Je suis certaine que vous connaissez des tas de robots : aspirateurs, tondeuses, nettoyeur de piscine. Et le métro automatique ? Qu’est ce que c’est sinon un robot ? L’idée c’est quand même de faire faire par une machine, un robot quoi ! des travaux pénibles ou dangereux, surtout quand ils sont répétitifs.

Angoisse irrationnelle et science fiction

Les robots, c’est du réel et pas de la science fiction.

Dans les films de science fiction, les robots, ont une forme humaine et joue des rôles terrifiants. Ils viennent nous attaquer, nous dominer, nous anéantir…

La peur des robot est tout simplement construite sur les mythes de la science-fiction : les robots seraient des quasi-humains, capables de nous attendrir et de nous faire pleurer. Et surtout assez habiles pour prendre le pouvoir. Ils nous fascinent autant qu'ils nous font peur.

★ ★ ★ ★ ★

◆ **Consigne 1**
Dans les enregistrements, renomme "GUI agent" en "web agent" en commençant à la ligne qui contient "Given: Open the metatube服务器端1.3.1" et en t'arrêtant après celle qui contient "The image size is (1920, 1080). point(91,840)". Redonne uniquement ces lignes, sans rien y modifier d'autre.
Le texte et les enregistrements n'ont aucun lien entre eux.

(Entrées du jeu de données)
★ ★ ★ ★ ★

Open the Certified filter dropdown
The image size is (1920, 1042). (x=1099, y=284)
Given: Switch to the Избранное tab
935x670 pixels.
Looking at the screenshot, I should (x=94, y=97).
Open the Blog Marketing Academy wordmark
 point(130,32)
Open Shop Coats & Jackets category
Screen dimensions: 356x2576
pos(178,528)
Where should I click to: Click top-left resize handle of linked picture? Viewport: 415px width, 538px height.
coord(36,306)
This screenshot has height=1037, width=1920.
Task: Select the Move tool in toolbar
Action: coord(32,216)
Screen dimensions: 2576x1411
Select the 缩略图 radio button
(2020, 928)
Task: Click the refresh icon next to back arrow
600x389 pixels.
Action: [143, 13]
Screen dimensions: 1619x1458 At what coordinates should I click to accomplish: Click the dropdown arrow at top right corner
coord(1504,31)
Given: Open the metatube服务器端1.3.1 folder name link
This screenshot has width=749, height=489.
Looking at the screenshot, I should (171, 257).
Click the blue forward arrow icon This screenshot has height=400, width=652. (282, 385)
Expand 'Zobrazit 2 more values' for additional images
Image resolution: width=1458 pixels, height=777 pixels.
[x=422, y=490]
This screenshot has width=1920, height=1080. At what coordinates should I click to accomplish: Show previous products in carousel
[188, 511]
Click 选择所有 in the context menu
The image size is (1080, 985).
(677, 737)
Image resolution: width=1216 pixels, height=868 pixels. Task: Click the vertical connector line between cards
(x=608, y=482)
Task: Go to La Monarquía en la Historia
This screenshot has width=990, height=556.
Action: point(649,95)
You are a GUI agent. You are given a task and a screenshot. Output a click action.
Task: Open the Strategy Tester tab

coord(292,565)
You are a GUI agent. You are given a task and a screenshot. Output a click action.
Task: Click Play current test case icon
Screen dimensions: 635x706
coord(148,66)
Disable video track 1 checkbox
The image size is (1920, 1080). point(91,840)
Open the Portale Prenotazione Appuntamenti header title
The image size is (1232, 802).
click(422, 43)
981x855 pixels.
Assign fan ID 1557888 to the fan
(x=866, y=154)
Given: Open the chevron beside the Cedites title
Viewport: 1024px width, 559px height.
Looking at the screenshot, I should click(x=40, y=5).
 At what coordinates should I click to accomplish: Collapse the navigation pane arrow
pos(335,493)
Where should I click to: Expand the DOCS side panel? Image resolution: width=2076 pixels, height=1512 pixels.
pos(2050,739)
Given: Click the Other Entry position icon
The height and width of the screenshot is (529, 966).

★ ★ ★ ★ ★

◆ **Consigne 2**
Renvoie mot pour mot le passage du texte sur les robots qui commence aux mots "Je suis certaine" et se termine après les mots "ils sont répétitifs.".

◆ **Réponse rédigée 1**
Given: Open the metatube服务器端1.3.1 folder name link
This screenshot has width=749, height=489.
Looking at the screenshot, I should (171, 257).
Click the blue forward arrow icon This screenshot has height=400, width=652. (282, 385)
Expand 'Zobrazit 2 more values' for additional images
Image resolution: width=1458 pixels, height=777 pixels.
[x=422, y=490]
This screenshot has width=1920, height=1080. At what coordinates should I click to accomplish: Show previous products in carousel
[188, 511]
Click 选择所有 in the context menu
The image size is (1080, 985).
(677, 737)
Image resolution: width=1216 pixels, height=868 pixels. Task: Click the vertical connector line between cards
(x=608, y=482)
Task: Go to La Monarquía en la Historia
This screenshot has width=990, height=556.
Action: point(649,95)
You are a web agent. You are given a task and a screenshot. Output a click action.
Task: Open the Strategy Tester tab

coord(292,565)
You are a web agent. You are given a task and a screenshot. Output a click action.
Task: Click Play current test case icon
Screen dimensions: 635x706
coord(148,66)
Disable video track 1 checkbox
The image size is (1920, 1080). point(91,840)

◆ **Réponse rédigée 2**
Je suis certaine que vous connaissez des tas de robots : aspirateurs, tondeuses, nettoyeur de piscine. Et le métro automatique ? Qu’est ce que c’est sinon un robot ? L’idée c’est quand même de faire faire par une machine, un robot quoi ! des travaux pénibles ou dangereux, surtout quand ils sont répétitifs.